Arundhati Roy Interview: The Characters Visited Me



“It is important to be able to write about violence with the same intimacy with which I write about love.” Enjoy this cordial interview with Indian Booker Prize-winning author Arundhati Roy, who discusses writing about modern India and its many internal borders, in connection with her praised 2017-novel ‘The Ministry of Utmost Happiness’.

Roy always knew, that she was never going to be the kind of writer, who turns into a “novel-writing factory.” Instead, she spent twenty years travelling, writing and deepening her understanding of India, “which is a universe of its own, it lives in several centuries simultaneously.” When she wrote ‘The Ministry of Utmost Happiness’ (2017), she needed to “smash” the language that she had found in ‘The God of Small Things’ (1997): “I wanted to challenge what a novel can and should do.” A novel, she feels, should have a structure as complicated as a city, which reflects her background as an architect: “The chaos of ‘The Ministry of Utmost Happiness’ is planned.” The only real anarchy in India, she continues, is found in the traffic. In continuation of this, because of her outspoken views on e.g. Kashmir, Roy is occasionally exposed to harassment: “Normally, when I’m speaking, I have eyes behind my head.”

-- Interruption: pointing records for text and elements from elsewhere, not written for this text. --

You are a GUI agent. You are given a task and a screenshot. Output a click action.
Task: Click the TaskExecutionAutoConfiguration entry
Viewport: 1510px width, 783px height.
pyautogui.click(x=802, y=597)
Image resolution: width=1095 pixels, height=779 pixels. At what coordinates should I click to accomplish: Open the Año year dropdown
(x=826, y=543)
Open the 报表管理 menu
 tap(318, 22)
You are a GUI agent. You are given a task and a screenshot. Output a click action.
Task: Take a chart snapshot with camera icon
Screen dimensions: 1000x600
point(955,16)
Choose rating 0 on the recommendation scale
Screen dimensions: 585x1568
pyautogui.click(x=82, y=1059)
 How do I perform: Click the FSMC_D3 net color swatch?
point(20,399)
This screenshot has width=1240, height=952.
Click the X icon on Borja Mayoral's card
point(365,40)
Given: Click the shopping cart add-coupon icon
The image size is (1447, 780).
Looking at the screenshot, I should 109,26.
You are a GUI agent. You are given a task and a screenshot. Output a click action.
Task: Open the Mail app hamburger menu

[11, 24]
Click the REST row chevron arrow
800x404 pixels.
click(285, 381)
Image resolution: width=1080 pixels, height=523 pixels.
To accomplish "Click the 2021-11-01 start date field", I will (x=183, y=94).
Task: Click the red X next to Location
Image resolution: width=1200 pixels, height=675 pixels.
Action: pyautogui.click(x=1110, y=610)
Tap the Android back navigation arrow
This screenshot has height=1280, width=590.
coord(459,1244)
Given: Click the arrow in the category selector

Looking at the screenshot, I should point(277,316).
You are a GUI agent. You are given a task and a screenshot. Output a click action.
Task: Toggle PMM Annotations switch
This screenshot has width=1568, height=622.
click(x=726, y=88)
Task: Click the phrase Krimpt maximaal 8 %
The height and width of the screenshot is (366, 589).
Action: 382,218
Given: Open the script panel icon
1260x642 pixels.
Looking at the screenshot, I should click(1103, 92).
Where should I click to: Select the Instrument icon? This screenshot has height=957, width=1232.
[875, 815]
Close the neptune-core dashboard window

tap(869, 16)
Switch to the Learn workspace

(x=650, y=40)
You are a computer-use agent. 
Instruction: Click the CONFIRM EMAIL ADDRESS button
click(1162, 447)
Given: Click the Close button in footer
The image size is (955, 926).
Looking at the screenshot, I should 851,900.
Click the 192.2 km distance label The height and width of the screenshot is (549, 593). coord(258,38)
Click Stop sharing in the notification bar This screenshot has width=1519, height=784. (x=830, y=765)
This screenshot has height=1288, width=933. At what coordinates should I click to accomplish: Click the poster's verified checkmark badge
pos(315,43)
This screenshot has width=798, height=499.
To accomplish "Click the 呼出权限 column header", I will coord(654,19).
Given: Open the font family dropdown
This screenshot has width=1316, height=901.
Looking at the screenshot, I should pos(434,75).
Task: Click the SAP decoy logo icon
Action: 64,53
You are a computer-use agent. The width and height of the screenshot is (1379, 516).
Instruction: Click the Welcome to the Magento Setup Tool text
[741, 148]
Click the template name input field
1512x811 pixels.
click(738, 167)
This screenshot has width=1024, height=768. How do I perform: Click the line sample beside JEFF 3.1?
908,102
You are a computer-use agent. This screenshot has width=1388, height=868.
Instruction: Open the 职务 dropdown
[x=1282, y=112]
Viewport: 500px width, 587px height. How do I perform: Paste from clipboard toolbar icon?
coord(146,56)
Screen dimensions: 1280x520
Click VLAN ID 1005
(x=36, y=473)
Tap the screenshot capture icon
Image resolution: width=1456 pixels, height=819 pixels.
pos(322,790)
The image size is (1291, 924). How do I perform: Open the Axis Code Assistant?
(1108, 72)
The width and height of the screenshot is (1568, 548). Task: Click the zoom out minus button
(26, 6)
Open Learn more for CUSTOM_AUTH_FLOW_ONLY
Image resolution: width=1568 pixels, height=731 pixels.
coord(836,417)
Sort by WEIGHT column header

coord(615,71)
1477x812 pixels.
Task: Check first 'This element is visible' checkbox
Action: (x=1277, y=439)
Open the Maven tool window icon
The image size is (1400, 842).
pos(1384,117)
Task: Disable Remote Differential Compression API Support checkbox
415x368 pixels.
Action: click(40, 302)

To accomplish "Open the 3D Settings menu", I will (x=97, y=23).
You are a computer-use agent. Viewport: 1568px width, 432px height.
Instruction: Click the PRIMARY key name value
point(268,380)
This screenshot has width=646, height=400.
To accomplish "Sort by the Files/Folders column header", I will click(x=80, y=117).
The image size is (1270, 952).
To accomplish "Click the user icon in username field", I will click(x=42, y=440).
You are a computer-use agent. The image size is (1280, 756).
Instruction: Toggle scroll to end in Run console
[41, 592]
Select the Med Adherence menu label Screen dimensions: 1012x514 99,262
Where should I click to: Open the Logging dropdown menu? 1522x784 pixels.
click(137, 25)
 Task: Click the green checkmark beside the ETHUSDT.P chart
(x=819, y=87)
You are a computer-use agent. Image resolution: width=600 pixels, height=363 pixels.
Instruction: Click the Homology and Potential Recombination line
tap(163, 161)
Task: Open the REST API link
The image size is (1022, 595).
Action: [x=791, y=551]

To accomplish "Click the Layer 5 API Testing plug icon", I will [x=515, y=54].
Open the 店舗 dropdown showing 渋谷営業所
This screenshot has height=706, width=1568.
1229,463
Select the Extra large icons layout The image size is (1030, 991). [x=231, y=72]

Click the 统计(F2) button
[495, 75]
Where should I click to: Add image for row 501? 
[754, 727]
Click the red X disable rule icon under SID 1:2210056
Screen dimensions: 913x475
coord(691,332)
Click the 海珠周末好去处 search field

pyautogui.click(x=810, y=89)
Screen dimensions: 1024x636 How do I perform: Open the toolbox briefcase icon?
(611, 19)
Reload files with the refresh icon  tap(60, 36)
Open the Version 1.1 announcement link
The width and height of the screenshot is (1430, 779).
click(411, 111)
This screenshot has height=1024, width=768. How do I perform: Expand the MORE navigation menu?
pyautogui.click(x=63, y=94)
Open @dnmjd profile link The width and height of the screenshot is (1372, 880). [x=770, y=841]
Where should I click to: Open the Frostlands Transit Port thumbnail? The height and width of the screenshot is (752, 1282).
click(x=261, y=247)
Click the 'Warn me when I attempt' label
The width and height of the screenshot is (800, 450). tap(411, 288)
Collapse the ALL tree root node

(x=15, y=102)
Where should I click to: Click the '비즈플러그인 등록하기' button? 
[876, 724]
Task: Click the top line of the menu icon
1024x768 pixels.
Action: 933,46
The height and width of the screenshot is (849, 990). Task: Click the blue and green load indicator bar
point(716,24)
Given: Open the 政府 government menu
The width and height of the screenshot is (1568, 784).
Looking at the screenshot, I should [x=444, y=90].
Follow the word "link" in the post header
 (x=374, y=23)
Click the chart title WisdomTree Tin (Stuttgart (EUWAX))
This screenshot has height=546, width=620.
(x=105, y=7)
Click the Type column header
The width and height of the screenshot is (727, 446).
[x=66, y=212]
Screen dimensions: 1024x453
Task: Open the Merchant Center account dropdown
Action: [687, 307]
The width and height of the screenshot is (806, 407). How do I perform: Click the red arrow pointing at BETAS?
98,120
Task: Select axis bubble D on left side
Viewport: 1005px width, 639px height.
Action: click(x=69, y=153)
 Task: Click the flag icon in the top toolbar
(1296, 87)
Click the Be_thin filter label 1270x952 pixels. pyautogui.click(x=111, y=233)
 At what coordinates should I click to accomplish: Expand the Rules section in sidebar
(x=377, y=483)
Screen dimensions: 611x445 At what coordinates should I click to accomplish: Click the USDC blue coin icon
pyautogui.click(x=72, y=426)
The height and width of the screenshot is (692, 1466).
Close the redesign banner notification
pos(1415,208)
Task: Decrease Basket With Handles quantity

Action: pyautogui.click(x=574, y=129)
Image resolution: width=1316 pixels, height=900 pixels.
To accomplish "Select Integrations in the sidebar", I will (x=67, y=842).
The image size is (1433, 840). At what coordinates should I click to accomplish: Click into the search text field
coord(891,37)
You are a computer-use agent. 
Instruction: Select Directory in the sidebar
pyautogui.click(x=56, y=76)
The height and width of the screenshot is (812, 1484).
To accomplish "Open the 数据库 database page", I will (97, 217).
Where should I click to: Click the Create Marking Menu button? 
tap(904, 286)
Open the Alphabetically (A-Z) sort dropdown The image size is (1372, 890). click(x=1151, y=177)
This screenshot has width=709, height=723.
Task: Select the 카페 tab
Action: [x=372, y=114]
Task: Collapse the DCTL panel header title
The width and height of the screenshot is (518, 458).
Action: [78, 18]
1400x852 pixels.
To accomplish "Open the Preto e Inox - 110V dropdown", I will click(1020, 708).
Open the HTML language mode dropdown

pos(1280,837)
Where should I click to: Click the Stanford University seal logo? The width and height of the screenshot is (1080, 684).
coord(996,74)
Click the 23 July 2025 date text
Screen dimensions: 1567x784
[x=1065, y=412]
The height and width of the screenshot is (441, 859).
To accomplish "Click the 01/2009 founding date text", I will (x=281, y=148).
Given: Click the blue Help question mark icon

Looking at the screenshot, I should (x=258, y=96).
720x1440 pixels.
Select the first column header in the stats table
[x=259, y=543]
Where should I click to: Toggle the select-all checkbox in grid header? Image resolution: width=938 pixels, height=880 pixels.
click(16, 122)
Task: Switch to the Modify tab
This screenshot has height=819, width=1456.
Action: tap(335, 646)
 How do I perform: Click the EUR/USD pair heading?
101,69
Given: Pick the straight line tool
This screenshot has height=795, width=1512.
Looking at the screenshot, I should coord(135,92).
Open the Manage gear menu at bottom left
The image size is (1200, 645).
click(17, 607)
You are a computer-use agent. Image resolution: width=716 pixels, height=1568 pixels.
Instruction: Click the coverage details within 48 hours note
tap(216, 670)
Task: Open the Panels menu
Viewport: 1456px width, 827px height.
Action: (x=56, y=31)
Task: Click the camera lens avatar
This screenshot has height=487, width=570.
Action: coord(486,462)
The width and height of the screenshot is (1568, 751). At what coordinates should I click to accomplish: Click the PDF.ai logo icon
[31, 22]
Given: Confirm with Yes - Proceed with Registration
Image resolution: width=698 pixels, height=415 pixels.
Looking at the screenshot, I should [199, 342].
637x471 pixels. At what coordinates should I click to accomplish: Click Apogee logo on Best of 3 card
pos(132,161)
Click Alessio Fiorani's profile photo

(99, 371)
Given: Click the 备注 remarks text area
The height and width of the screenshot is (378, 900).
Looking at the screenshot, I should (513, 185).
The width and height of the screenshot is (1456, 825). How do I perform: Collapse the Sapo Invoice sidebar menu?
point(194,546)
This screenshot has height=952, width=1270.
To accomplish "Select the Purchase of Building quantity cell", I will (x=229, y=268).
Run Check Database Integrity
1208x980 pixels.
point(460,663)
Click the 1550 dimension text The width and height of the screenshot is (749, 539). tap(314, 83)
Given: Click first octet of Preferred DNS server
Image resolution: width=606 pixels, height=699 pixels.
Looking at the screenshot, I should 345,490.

“For me, as a writer, the ambition is a simple one: You have to be able to write about everything.” To Roy, writing isn’t about creating beautiful books, but to be able to honestly describe e.g. life on the streets, placing equal importance on vulgarity and exquisiteness. She often writes in her head, making her drafts this way, and allows her diverse characters – which include the marginalized ‘hijras’ – to speak without getting in the way, feeling as if they have moved in with her, expressing their opinion about everything and everyone.

Arundhati Roy (b. 1961) is an Indian writer and political activist. Her works of fiction include ‘The God of Small Things’ (1997) – for which she won the 1997 Man Booker Prize with the words “The book keeps all the promises that it makes.” – and ‘The Ministry of Utmost Happiness’ (2017). Roy is also the author of screenplays, most noticeably ‘In Which Annie Gives it to Those Ones’ (1989), which was awarded the National Film Award for Best Screenplay. In 2015 she returned the award in protest against religious intolerance and the growing violence by right-wing groups in India. Roy has also written works of non-fiction such as ‘The Algebra of Infinite Justice’ (2002) and ‘Listening to Grasshoppers: Field Notes on Democracy’ (2010). Among other prestigious awards, she is the recipient of the Lannan Foundation’s Cultural Freedom Award (2002), the Sydney Peace Prize (2004) and the Norman Mailer Prize for Distinguished Writing (2011). In 2003 she was awarded special recognition as a Woman of Peace at the Global Exchange Human Rights Awards in San Francisco. Moreover, Roy was featured in the 2014 list of Time 100, the 100 most influential people in the world. She lives in Delhi, India.

Arundhati Roy was interviewed by Danish writer Merete Pryds Helle in May 2018 at the Louisiana Museum of Modern Art in Denmark.